*Document section*.
What’s fair? There was a Kingdom of Israel near the time of Christ’s birth. Attacks by Romans, Syrians and others drove the Jews into a 2,000 year diasporic migration. During that long interval they were consistently persecuted, culminating in the Holocaust. Six million European Jews were exterminated in history’s worst genocide. Arab farmers eventually began living in the area that had been the Kingdom of Israel and have done so for hundreds of years. In the nineteenth century, Jews began to return as Zionist fervor and anti-Semitic persecution ignited immigration, later helped mightily by the Balfour declaration. The two groups fought constantly, for land, power and their perceived patrimony. Ending the British mandate over Palestine, the United Nations partitioned the land in 1947. Not acceding to the partition, the Arabs went to war. In the armistice, the Arabs were the losers, but they tried again in 1967 and 1973, losing even more territory.
Many Israelis and their leaders harbored the illusion that one day they could control all the land, certainly after their awesome victory in 1967. Pampered by the West, notably the United States, these unrealistic hopes were nourished. No doubt many Palestinians were equally unrealistic about what they could achieve. A big problem here is that there’s not much to divide. Like in a divorce where the marital estate is rather small, both spouses will likely be disappointed with their share. In this case, each side could blame their ancestors for not settling in a bigger and richer land.

*Data extract*.
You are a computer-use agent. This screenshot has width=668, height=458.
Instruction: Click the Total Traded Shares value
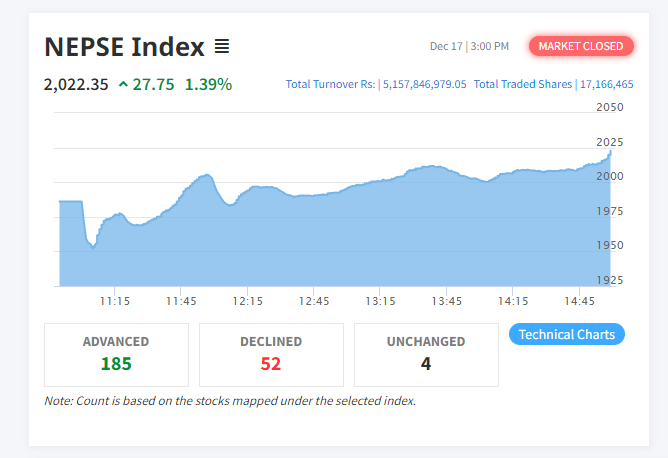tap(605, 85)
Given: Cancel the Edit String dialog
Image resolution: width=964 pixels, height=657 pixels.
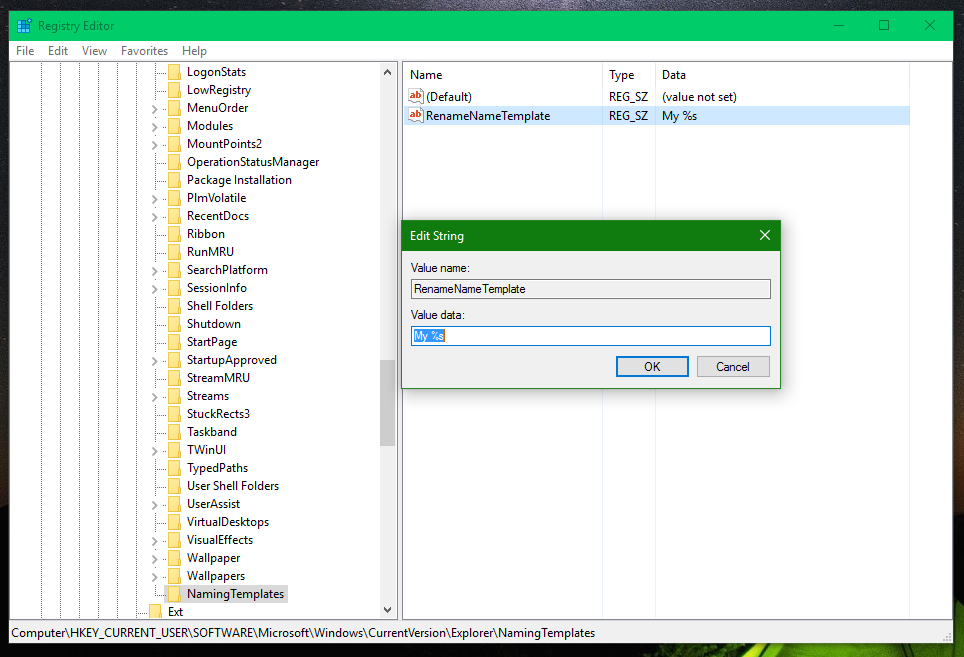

*Activities*.
• 1. Translate this sentence from the passage on Israel and Palestine into Spanish: "A big problem here is that there’s not much to divide."
• 2. Name every calendar year mentioned in the passage on Israel and Palestine, listing each one once.
• 3. Write a continuation of the passage on Israel and Palestine, starting right after its final sentence.
The listing has no connection to the passage on Israel and Palestine.

*Answers for the tasks*.
• 1. Un gran problema aquí es que no hay mucho que dividir.

• 2. 1947, 1967, 1973

• 3.
With respect to fairness, the Israelis have done very well. Before the 1947 partition, the Jewish community owned only 6 percent of the land and comprised 35 percent of the population. The UN partition awarded them 55 percent of the land. The Palestinians, who had owned 94 percent of the land, were awarded 45 percent in the partition; Jerusalem was to be put under international supervision. After the 1948 war, however, the armistice line allocated Israel 78 percent of the land. Now many in the international community are advocating a return to those borders (with some land swaps) as a pillar of a peace agreement. Israel should be rejoicing under these terms, since they would receive 78 percent of the land available in 1947. An investment banker much of my adult life, I’d take this deal in a heartbeat.
Personally, I don’t believe the Netanyahu government is able to make peace and survive; the dependence on the radical right wing is too great. The issues in resettling about 150,000 settlers are intractable for the hard-line rightists. Some of Israel’s reservations seem hollow. Netanyahu said a divided Palestine government was an impossible partner in peace. Recently, when a unity government was proposed, he said he wouldn’t deal with Hamas.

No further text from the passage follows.